By: Rebecca Cooney (originally published in 2014)
The term “co-sleeper” is a horrible misnomer. “Co-“ is your garden variety Latin prefix connoting “with” or “together”. “Jointly”. So one would assume that co-sleeping might be this idyllic symbiotic arrangement, the yin and yang of parent and child in rosy-cheeked slumber. Tendrils of lotus-scented musk wafting from a classical painting with “repose” in the title. But, as anyone who has ever slept “with” a child in their bed knows, this is hardly the case. There is no “together”. There are probably points during the night where the two inhabitants of the bed manage technically to be asleep at the same time. Dualing banjos of REM comprising short bursts of cholinergic and glutamatergic firing in the pedunculopontine nucleus. But the rest of the time is what most sleep researchers would just refer to as a crappy night’s sleep. Not to be confused with “junk sleep” that occurs when your teenager passes out cradling her iPhone 5C waiting for one more text from whatever his name is. That comes later. No, in the early years, your child saws logs perpendicular to you while you worry about pivot tables in Excel. A little sigh here and there. An arm flung over the head. A foot in the small of your back. Co-sleeping is an endurance test of Parent vs. Child. Does your melatonin-ambien-antihistamine cocktail have what it takes to get you through a night on your 1/8 of the mattress?

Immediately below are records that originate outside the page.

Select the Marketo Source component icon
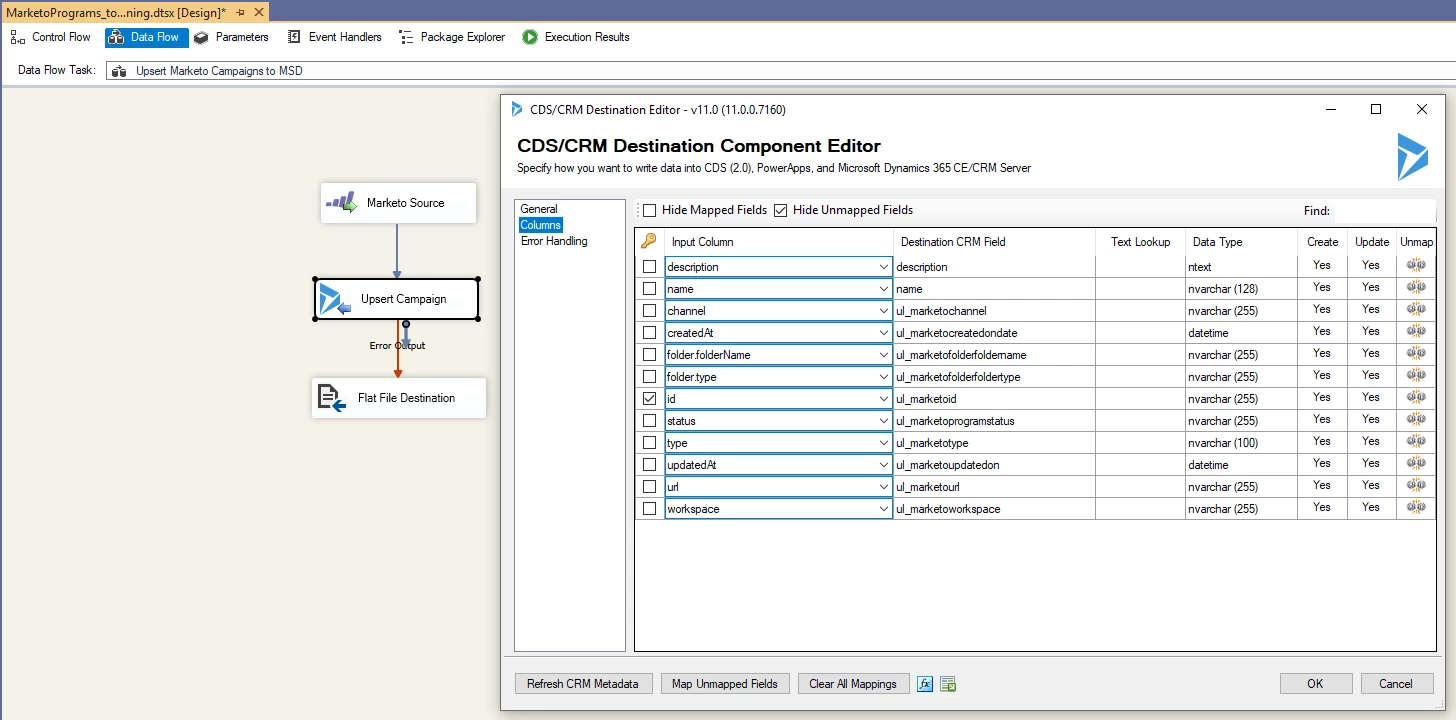 342,203
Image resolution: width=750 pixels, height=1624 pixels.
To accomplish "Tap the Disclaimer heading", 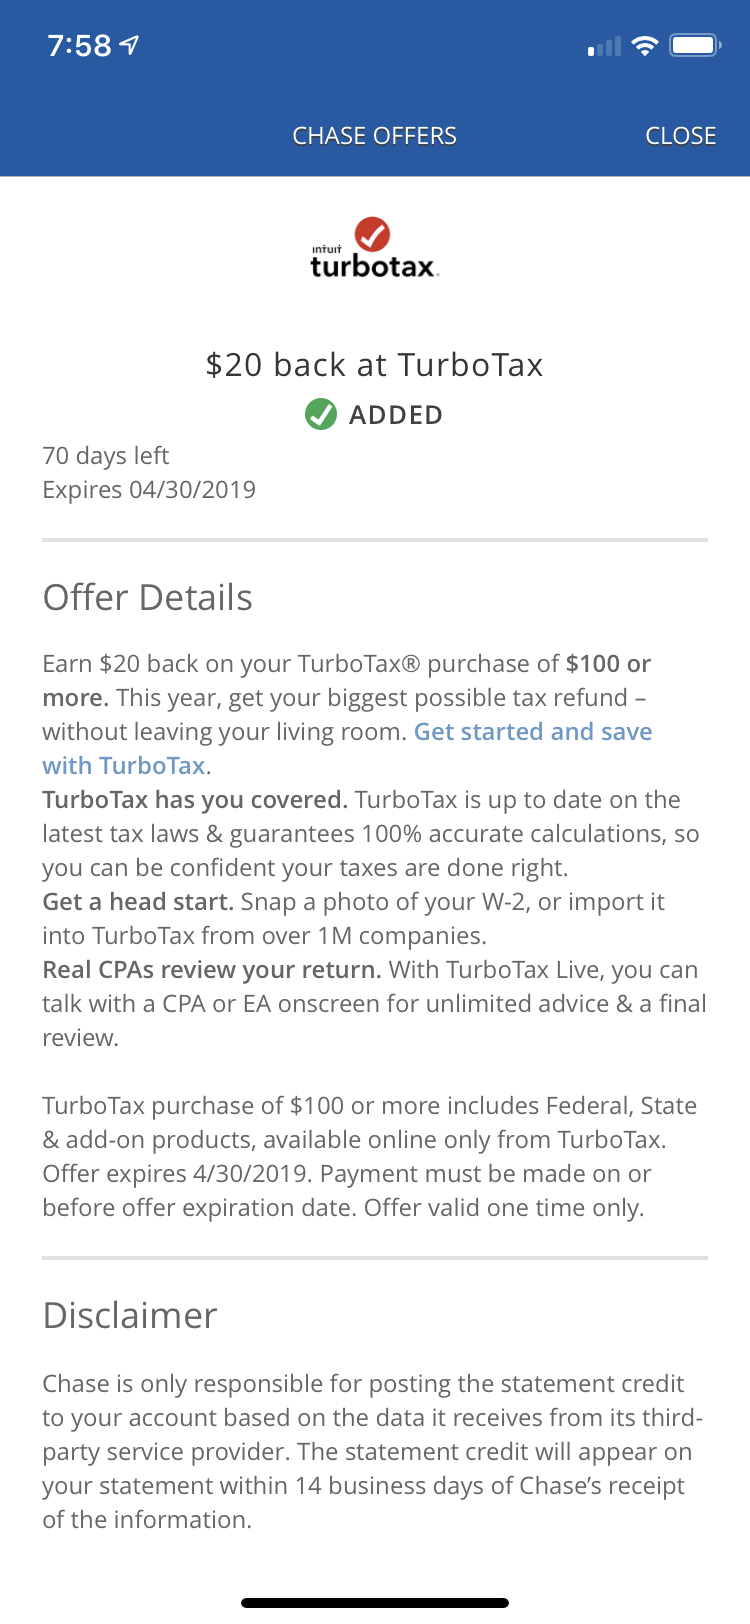I will tap(130, 1316).
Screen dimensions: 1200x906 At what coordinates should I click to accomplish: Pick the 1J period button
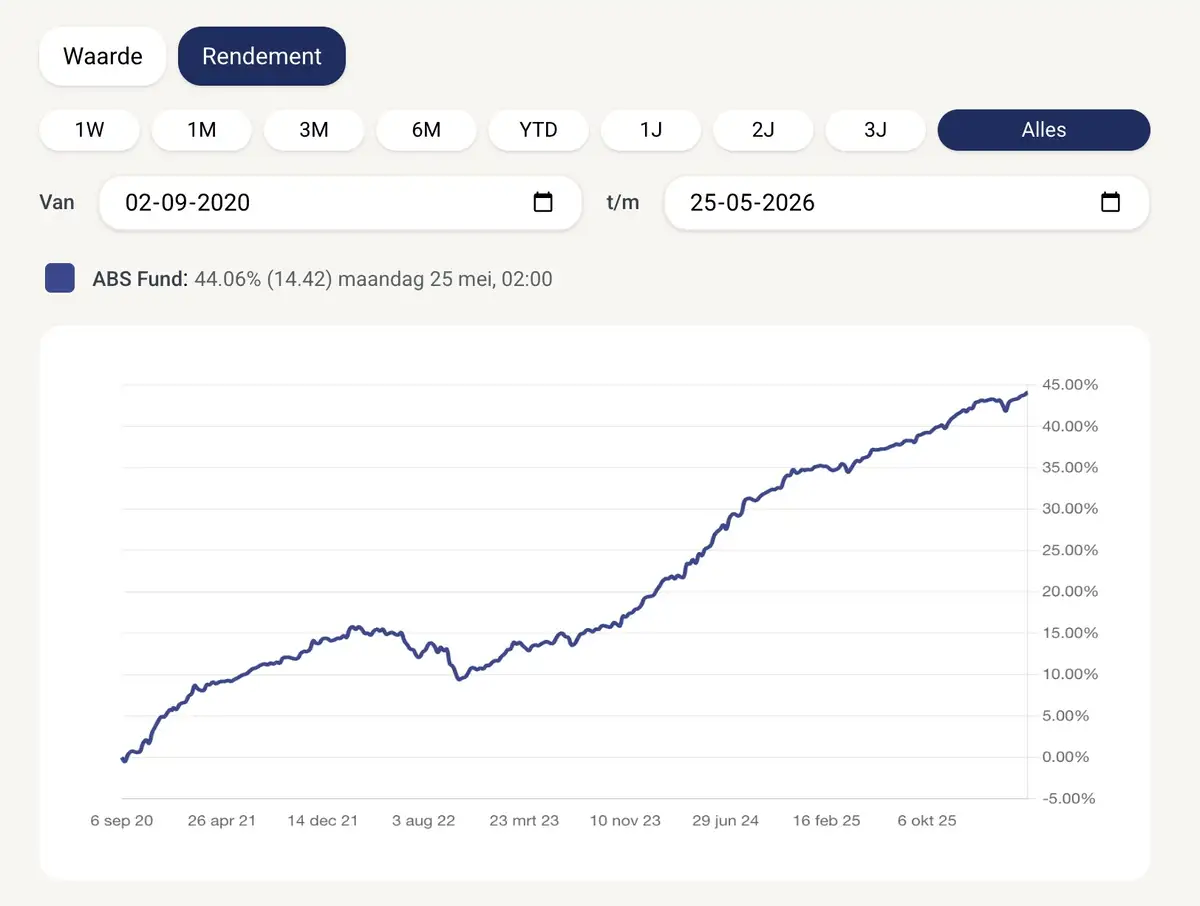point(651,130)
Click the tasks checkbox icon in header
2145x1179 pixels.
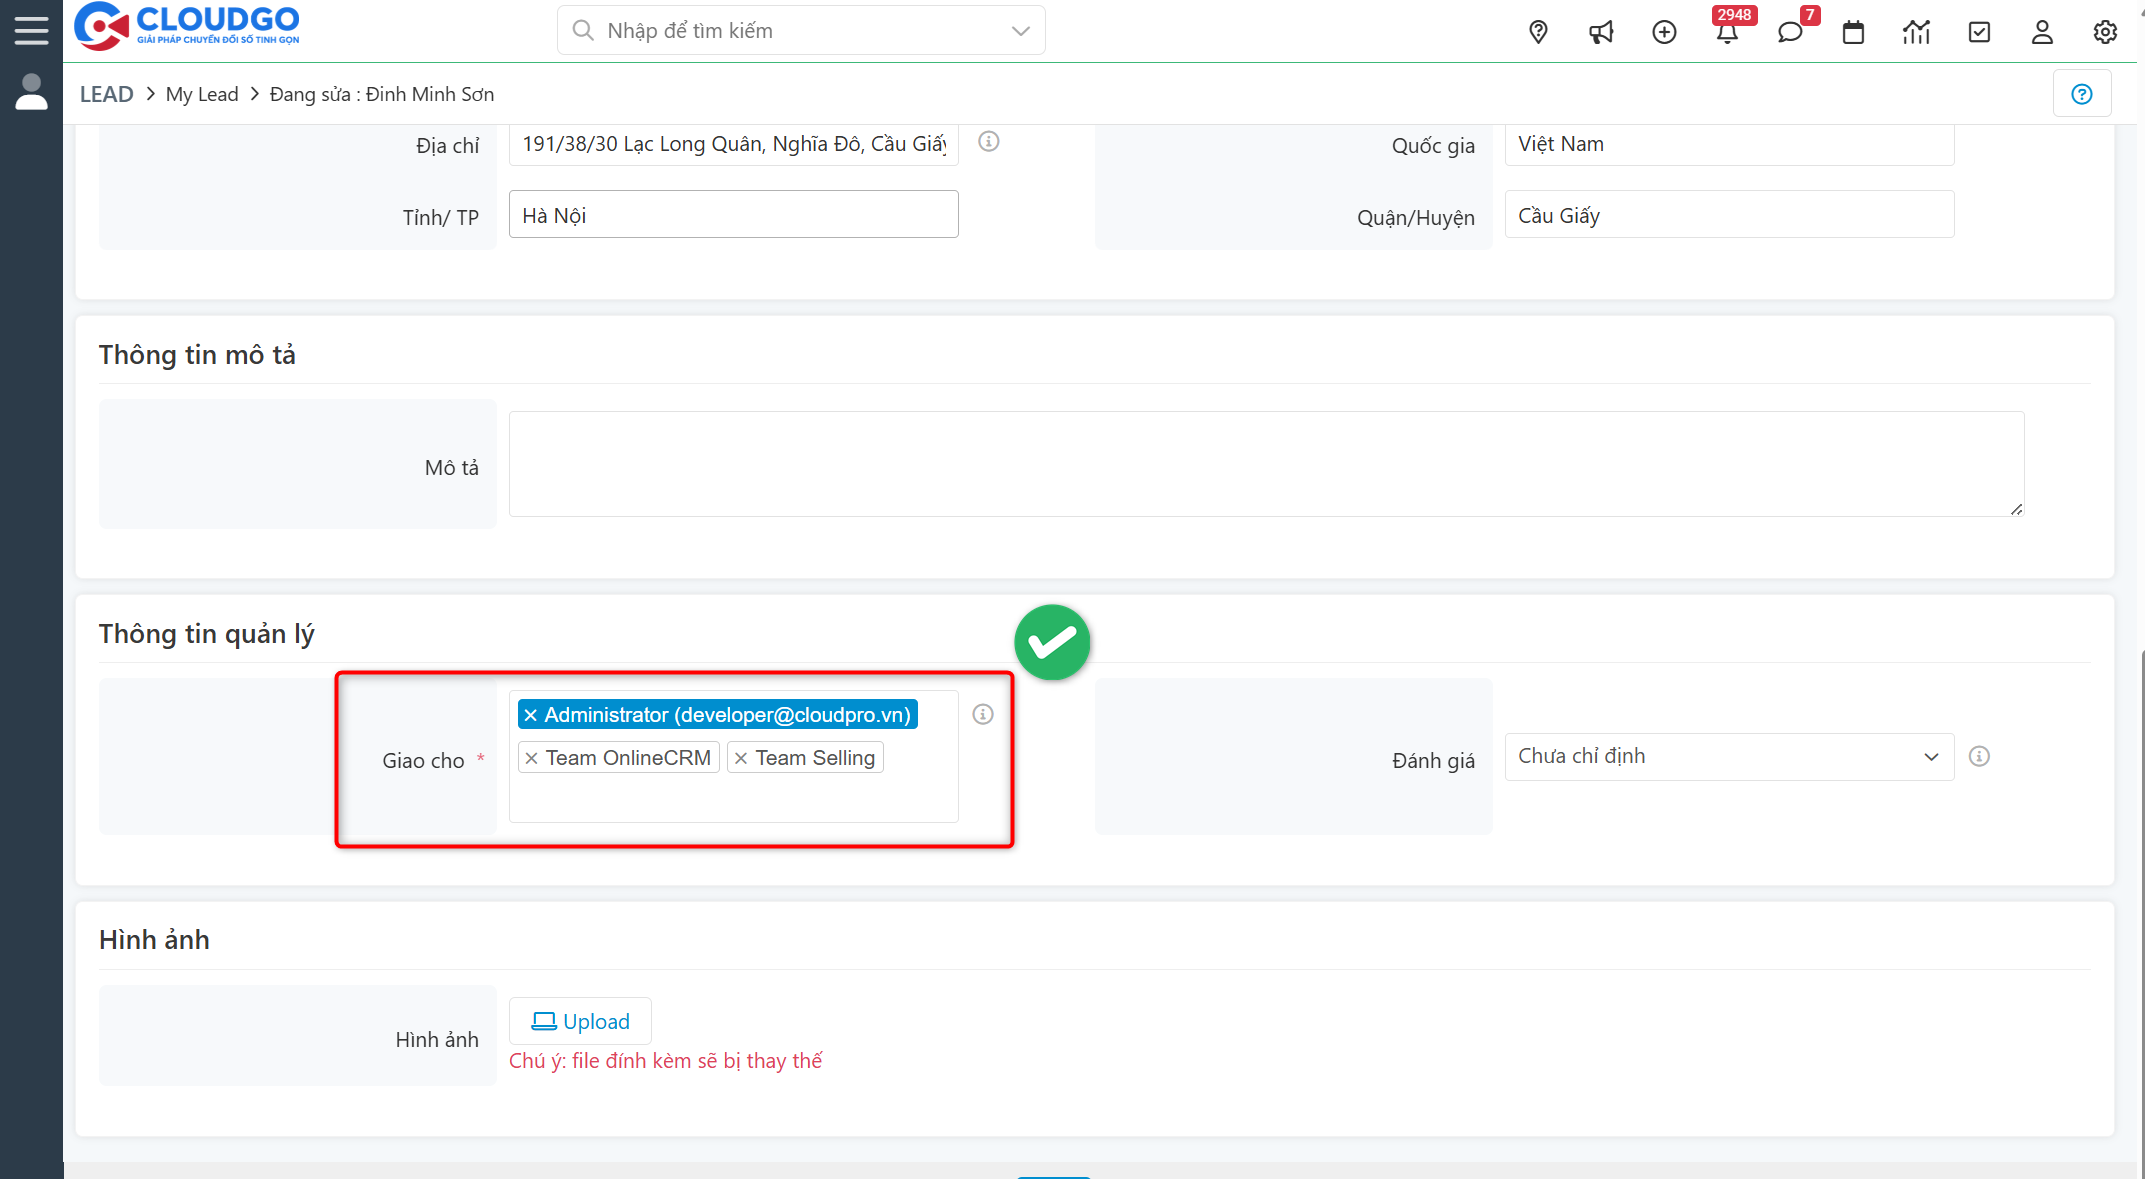tap(1979, 31)
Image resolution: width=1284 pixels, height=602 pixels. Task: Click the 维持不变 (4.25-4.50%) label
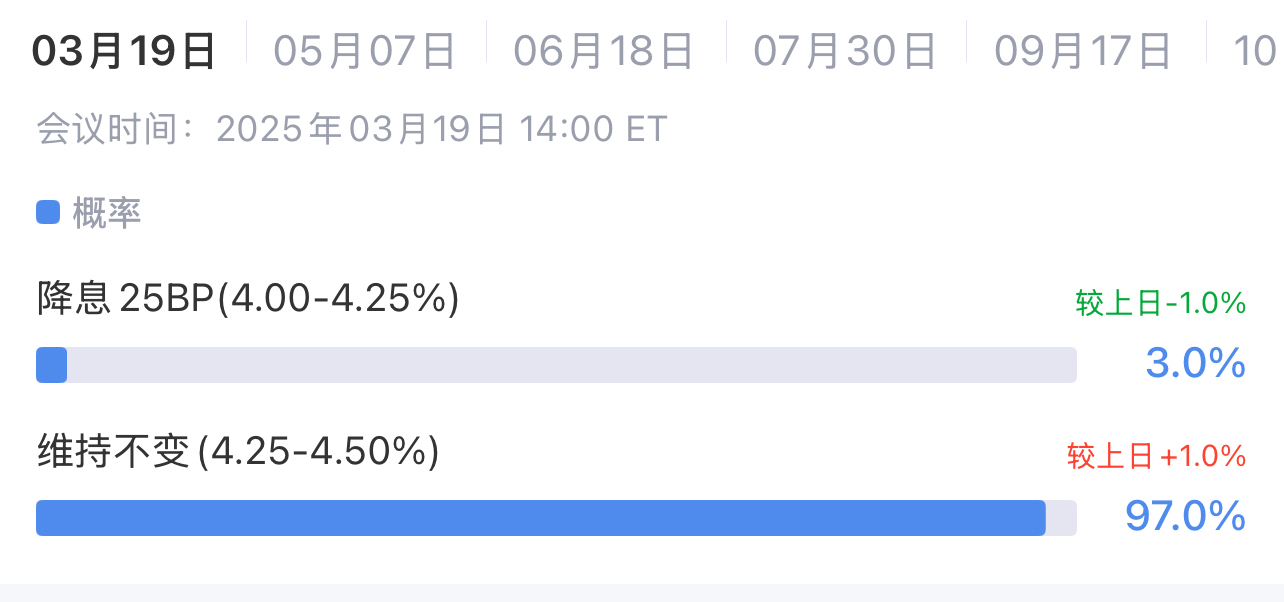(x=238, y=453)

Co-sleeping was not my idea. The first mistake was to get rid of the crib for the big boy bed when my son was 2. There was really no reason to, but I had heard some other families had been making the transition with new siblings. And, when I think back, it really was just an excuse to go to IKEA. Now his closet-sized room is filled with a disproportionately large unstained pine bunkbed, the upper bunk of which serves as a place for me to fling the giant bags of laundry when I have houseguests. Of which there are admittedly few as a 4-year-old roommate with boundary issues and a predilection toward bedwetting isn’t exactly a draw.
For the last two years I have tried intermittently to lay the smack down. To be the disciplinarian that I thought I would be. A firm, but benevolent dictator, who, with one nod and small wave of the hand, induces the baby person to get into bed. Almost as if it had occurred to him. I have hoped for a scene like the childhood Proust in his bed—warm, snug, listening to the tinkle of his mother’s laughter from another room. I have to admit I’ve only actually read one of Proust’s books, but I don’t recall any poignant sleep-training memories.
There are, however, approximately 6 books on children and sleeping on my bookshelf. Alright, that’s a slight exaggeration. I think there are 4. Now, I have to go look because I feel like I’m using hyperbole when it’s really not even necessary. I think we have a modicum of trust here between us. Shoot. OK, there’s actually just one that I can spot easily, Weissbluth’s classic “Healthy Sleep Habits, Happy Child”, and it’s very appropriately wedged between Tom Robbins and Chuck Klosterman. So what does the good Doctor Weissbluth have to say about sleep and “preschool children”? Words, words, words, and something about missed naps and SLEEP LOST FOREVER. My sleep or his sleep? Flip the page and then there’s the extreme guilt-inducing notion that failure of a method is the failure of the resolve of the parent. Yes, my resolve failed when I slept on a yoga mat on the wood floor for two weeks trying to get him to stay put. Yes, my resolve failed when I let him fall asleep in my bed and then carried his deadweight to his room once he fell asleep. Yes, my resolve failed when the bedroom door banged open and a small shadowman appeared rubbing his eyes, indignantly lumbering in. What do you expect from me, Dr. Weissbluth? I can only endure so much.
There’s a quote from Lord Byron that, “Prolonged endurance tames the bold”. But it does not necessarily make your kid willingly sleep in his own bed. Though he probably said that after smoking some opium and getting ready for bed. Tonight, however, has a tameness to it. As the latest storm whirls its way toward us, it is oddly quiet. Our usually busy street is still and poised for the next dump of snow and freezing rain or a messy mix as the weatherman called it. Soon, I will take a scalding hot shower, toweling off and lotioning up as quickly as I can, picking up my crumpled Old Navy pajama pants and waffle knit shirt from the bathroom floor. And then on cat feet, I will pad into my bedroom and slide into my warm bed next to my child. To co-sleep.